The Upper Cretaceous–lower Paleocene Deccan volca­nic-­associated sediment covers an area of ~500,000 km2 in the south, western and central parts of India. The Deccan volcanic flows are associated with infratrappean (deposited below the volcanic flows) and intertrappean sediments (deposited in-between the two volcanic flows). Vertebrates, invertebrates, micro and megaflora have been discovered in both infratrappean and intertrappean sediments (Mohabey 1996; Mohabey and Udhoji 2000; Khosla and Sahni 2003). The Naskal section is located at 17°14’21” N, 77°53’16” E, in the Ranga Reddy District in the state of Telangana, India (Fig. 1A). This section has a thickness of <3 m and a lateral exposure of <15 m and an aerial distribution of <5 m2. It occurs between Flow-3 and Flow-4 at an elevation of 624 m. In the Naskal locality there are three geographically separated sections designated as Naskal-A, Naskal-B, and Naskal GSI Quarry (Wilson Mantilla et al. 2022: fig. 3). Based on Ar40/Ar39 plagioclase dating of the flows, it is indicated that the permissible age range of the Naskal intertrappean sediments is between 66.136 and 66.056 Ma at 68% confidence (Wilson Mantilla et al. 2022), thus deposited close to the Cretaceous/Paleogene boundary.

All the three Naskal sections were targeted for the sampling but the sponge spicules were recovered only from the Naskal GSI Quarry section (Fig. 1).

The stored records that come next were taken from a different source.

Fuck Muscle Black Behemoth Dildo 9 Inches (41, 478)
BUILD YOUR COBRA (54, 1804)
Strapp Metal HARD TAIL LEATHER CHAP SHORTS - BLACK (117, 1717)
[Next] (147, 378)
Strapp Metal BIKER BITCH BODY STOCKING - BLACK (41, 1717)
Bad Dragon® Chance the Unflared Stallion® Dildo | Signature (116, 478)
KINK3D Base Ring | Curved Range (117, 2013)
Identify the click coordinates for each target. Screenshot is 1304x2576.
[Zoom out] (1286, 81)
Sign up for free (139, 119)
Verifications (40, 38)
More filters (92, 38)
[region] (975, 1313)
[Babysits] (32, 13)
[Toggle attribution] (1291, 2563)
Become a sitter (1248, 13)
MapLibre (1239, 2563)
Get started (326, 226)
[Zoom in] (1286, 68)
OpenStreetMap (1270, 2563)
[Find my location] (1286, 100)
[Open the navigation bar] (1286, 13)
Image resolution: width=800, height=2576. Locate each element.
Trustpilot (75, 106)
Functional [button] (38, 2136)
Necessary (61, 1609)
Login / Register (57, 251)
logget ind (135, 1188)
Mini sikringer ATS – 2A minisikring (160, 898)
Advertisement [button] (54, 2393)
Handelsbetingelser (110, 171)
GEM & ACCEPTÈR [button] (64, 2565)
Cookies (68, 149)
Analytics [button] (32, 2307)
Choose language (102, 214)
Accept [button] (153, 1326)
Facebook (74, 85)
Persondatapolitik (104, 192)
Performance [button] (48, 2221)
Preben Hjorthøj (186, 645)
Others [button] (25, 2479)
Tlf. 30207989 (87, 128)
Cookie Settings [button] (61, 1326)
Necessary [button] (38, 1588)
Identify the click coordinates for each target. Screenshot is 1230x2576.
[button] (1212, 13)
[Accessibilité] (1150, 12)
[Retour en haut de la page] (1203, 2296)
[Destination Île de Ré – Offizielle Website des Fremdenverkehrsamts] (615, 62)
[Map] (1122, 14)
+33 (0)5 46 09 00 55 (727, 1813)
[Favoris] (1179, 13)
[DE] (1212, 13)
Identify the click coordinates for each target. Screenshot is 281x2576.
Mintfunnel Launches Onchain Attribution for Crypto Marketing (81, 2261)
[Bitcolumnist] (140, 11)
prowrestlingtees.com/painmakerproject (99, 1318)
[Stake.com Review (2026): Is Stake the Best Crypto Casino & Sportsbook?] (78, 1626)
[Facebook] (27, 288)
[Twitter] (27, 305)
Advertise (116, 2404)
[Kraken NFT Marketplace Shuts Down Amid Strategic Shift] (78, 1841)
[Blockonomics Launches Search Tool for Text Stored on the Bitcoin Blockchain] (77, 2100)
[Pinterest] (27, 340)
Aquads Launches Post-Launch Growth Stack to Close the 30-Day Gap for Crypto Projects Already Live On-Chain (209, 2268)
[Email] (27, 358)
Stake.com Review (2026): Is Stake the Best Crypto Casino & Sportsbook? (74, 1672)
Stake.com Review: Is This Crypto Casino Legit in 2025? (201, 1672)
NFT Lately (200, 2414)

The sponge spicule bearing section has a thickness of 120 cm comprises black to grey cherty limestone, hard yellowish shaly mudstone, loose shaly to carbonate mudstone to marlstone, white mudstone, and dark clay with sandy lenses in ascending stratigraphic order (Fig. 1B). Naskal B (Fig. 1C) which is ~7 m west of the Naskal GSI Quarry section yielded only palynomorphs (for details see Wilson Mantilla et al. 2022).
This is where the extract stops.